Recipes

Braised Beef Short Ribs in Red Wine

Meaty short ribs braised low and slow in red wine until they fall off the bone.

Gordon Ramsay · Dinner · Beef · Comfort

Braised Beef Short Ribs in Red Wine
Prep 25 minutes
Cook 3 hours
Serves 4
Level Medium
View source — Gordon Ramsay ↗

Meaty short ribs braised low and slow in red wine until they fall off the bone.

Ingredients

  • 4 large bone-in beef short ribs
  • 2 tablespoons olive oil
  • 1 onion, chopped
  • 2 carrots, chopped
  • 2 celery stalks, chopped
  • 4 cloves garlic, crushed
  • 2 tablespoons tomato paste
  • 1 bottle (750 ml) red wine
  • 2 cups (480 ml) beef stock
  • 2 bay leaves and 3 sprigs thyme
  • Sea salt and freshly ground black pepper

Directions

  1. Season the short ribs well.
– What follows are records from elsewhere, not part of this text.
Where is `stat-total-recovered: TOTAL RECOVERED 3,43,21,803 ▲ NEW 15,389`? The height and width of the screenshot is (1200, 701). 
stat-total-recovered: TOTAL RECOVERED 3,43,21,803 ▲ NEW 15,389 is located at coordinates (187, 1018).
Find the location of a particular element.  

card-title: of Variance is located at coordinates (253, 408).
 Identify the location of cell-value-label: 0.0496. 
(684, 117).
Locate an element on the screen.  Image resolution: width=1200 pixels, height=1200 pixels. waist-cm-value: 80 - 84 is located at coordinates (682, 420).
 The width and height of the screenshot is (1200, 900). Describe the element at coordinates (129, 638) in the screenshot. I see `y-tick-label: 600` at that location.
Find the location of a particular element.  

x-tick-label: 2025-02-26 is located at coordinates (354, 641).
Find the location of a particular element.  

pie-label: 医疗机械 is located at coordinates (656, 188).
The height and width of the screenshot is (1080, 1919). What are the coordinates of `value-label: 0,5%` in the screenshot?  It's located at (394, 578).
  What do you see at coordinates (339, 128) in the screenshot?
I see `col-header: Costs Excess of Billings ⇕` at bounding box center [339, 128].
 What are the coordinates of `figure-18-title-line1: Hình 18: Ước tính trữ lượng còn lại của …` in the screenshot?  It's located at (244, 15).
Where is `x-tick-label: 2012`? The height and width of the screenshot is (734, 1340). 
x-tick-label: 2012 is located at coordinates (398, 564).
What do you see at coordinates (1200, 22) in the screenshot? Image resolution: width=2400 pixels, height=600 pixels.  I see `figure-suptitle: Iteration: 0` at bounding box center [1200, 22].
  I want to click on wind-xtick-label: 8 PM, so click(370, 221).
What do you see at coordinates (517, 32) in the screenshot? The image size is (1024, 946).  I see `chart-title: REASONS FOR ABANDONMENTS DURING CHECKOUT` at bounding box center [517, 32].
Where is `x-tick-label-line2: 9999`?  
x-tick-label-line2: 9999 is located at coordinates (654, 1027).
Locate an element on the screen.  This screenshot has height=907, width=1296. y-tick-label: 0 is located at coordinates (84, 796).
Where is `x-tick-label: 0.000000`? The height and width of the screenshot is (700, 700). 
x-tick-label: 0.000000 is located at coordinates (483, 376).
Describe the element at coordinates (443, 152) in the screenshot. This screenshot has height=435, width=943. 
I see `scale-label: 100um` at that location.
Heat the oil in a heavy ovenproof pot and brown the ribs on all sides until deeply colored. Remove.
  2. Add the onion, carrots, celery and garlic and cook until softened. Stir in the tomato paste and cook 1 minute.
  3. Pour in the red wine, scraping the base, and reduce by half. Add the stock, bay and thyme.
  4. Return the ribs, cover, and braise in a 325°F (160°C) oven for about 3 hours until the meat is tender and pulling from the bone.
  5. Lift out the ribs and keep warm. Strain the sauce, skim the fat, and reduce on the stove until glossy.
  6. Spoon the sauce over the ribs and serve with mashed potato or polenta.

Notes

Adapted from Gordon Ramsay’s braised short ribs.